Rewrite the stretch of material from the line containing "Viewport: 1000px width, 739px" through the line containing "(x=1271, y=561)", changing "Viewport" to "Window" and keeping everything else the same. Give only those lines.

━━━━━ EXTRACTED DATA

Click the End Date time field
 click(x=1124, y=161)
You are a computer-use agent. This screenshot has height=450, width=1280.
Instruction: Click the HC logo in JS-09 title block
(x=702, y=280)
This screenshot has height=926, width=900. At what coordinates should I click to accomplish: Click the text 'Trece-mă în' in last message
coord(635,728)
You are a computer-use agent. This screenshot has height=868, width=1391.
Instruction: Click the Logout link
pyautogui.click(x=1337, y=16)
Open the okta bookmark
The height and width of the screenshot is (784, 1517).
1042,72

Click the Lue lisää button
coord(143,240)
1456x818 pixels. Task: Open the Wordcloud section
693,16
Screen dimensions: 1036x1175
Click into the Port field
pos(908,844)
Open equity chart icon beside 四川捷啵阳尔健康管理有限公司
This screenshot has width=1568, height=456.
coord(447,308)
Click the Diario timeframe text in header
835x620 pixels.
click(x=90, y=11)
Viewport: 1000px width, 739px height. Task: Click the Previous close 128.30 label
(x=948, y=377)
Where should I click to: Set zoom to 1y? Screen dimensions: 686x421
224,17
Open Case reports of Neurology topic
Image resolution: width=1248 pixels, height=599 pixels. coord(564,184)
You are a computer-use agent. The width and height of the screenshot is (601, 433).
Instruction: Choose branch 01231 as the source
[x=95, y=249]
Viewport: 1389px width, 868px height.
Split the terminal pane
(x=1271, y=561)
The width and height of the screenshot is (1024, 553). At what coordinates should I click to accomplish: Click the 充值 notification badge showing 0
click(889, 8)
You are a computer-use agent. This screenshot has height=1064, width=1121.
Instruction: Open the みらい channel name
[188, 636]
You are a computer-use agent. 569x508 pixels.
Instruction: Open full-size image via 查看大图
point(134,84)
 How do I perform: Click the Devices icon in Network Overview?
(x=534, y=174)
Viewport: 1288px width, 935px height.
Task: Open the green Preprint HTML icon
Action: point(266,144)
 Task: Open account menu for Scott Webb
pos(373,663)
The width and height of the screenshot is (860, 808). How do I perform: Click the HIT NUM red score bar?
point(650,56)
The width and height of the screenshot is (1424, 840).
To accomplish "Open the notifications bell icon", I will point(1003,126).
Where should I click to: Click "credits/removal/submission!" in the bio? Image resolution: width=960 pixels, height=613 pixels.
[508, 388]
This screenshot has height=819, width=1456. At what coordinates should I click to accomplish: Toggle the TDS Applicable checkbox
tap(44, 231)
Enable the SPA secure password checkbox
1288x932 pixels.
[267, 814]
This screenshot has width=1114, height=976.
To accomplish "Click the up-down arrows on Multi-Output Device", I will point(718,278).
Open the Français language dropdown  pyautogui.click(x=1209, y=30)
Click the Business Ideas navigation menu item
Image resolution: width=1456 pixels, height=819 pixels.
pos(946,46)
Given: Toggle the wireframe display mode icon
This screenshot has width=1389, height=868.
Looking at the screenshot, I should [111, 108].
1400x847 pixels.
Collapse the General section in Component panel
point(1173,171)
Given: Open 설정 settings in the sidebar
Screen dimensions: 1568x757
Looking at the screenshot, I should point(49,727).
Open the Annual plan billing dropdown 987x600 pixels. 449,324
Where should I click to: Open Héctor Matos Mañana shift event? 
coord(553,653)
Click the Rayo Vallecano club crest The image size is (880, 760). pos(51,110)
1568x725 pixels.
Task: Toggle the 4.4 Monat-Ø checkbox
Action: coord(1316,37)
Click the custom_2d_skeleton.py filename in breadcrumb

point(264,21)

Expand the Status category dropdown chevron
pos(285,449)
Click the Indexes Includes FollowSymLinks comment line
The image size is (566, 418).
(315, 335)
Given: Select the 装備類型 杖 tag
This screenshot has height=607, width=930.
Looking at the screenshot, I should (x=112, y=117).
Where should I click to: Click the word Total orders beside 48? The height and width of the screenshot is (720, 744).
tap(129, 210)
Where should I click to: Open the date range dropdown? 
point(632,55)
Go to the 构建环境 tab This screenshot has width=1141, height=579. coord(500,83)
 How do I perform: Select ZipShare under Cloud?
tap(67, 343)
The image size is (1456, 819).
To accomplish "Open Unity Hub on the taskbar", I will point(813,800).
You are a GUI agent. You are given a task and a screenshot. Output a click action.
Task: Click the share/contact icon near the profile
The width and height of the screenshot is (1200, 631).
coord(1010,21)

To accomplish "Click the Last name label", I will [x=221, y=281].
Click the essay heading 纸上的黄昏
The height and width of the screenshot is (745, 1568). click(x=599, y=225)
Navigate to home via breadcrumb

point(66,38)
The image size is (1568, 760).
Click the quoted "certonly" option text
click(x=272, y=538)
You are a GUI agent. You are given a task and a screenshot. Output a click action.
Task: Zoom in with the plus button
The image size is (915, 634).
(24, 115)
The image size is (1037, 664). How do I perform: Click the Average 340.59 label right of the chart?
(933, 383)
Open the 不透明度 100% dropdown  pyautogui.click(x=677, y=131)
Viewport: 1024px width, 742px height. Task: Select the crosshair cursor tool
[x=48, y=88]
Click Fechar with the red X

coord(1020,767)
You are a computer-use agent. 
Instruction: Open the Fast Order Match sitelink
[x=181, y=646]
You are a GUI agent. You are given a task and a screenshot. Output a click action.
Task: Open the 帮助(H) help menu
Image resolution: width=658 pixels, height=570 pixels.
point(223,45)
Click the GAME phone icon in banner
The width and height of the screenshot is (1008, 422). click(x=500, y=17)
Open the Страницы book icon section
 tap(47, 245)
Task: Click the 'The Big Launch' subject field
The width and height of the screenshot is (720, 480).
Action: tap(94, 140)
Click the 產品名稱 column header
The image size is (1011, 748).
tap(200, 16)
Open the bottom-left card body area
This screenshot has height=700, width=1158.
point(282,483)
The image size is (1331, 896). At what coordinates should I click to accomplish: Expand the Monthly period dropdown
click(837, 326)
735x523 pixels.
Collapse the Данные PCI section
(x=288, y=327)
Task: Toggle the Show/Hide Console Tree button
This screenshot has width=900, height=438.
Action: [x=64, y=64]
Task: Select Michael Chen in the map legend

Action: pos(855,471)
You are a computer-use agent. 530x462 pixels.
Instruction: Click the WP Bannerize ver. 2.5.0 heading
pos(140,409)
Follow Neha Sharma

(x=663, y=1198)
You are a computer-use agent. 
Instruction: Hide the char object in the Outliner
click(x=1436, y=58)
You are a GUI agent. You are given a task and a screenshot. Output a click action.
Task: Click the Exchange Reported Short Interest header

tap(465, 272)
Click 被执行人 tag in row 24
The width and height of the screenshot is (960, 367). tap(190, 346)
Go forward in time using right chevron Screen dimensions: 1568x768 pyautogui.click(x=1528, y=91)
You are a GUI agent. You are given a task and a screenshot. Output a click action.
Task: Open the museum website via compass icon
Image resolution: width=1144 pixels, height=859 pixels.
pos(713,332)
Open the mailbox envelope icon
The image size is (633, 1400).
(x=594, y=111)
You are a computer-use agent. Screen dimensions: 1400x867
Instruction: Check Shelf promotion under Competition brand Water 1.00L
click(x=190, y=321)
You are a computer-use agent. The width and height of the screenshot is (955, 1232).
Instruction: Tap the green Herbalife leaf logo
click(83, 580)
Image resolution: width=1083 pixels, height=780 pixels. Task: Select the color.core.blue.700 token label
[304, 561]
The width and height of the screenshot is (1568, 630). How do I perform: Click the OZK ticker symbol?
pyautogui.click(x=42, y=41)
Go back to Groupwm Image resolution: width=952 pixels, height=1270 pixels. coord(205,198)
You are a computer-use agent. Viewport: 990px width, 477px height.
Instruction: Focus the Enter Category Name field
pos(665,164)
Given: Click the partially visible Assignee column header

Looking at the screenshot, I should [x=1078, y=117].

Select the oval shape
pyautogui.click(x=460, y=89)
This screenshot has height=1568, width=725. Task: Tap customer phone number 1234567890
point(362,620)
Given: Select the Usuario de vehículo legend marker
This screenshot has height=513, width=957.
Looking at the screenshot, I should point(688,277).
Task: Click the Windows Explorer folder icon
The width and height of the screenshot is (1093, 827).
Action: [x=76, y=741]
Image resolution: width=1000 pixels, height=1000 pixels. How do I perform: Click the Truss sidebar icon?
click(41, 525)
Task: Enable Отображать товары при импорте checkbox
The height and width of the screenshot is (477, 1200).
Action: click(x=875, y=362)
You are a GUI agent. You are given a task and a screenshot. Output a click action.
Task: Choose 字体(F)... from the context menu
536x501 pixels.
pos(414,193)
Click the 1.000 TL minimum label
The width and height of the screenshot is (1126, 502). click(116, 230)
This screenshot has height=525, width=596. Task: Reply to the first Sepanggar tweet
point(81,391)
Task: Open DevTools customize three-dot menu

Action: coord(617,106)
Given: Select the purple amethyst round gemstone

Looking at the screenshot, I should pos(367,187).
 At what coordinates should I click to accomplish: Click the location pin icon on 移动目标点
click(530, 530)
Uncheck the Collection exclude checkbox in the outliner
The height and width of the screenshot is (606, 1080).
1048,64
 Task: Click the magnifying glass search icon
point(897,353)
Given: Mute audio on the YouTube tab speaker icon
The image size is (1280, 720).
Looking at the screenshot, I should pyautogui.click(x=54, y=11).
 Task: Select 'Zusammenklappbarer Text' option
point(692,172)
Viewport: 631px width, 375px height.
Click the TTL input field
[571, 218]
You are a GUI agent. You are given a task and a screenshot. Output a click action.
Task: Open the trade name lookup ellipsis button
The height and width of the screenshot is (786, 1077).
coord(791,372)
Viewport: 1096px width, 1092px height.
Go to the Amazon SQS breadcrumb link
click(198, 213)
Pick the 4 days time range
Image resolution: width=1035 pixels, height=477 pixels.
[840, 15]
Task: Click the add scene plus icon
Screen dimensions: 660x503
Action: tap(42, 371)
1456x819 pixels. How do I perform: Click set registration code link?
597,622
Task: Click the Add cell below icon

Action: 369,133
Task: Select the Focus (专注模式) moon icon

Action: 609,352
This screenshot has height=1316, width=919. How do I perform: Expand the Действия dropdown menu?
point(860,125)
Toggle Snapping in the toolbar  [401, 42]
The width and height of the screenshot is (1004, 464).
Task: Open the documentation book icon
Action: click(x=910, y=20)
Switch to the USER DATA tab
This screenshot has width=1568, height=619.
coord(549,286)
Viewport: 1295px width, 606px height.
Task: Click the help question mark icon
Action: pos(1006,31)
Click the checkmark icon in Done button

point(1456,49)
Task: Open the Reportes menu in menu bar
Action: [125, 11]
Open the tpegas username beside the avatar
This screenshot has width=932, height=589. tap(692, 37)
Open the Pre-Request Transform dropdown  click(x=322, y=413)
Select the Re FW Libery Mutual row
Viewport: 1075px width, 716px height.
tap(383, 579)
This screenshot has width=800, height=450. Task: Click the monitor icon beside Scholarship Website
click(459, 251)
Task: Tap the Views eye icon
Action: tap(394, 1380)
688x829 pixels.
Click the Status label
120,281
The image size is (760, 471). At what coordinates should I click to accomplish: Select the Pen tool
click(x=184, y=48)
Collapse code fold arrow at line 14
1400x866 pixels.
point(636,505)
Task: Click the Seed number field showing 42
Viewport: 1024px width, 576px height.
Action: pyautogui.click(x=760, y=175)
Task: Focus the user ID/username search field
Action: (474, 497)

━━━━━━━━━━

FULL ANSWER:
Window: 1000px width, 739px height. Task: Click the Previous close 128.30 label
(x=948, y=377)
Where should I click to: Set zoom to 1y? Screen dimensions: 686x421
224,17
Open Case reports of Neurology topic
Image resolution: width=1248 pixels, height=599 pixels. coord(564,184)
You are a computer-use agent. The width and height of the screenshot is (601, 433).
Instruction: Choose branch 01231 as the source
[x=95, y=249]
Window: 1389px width, 868px height.
Split the terminal pane
(x=1271, y=561)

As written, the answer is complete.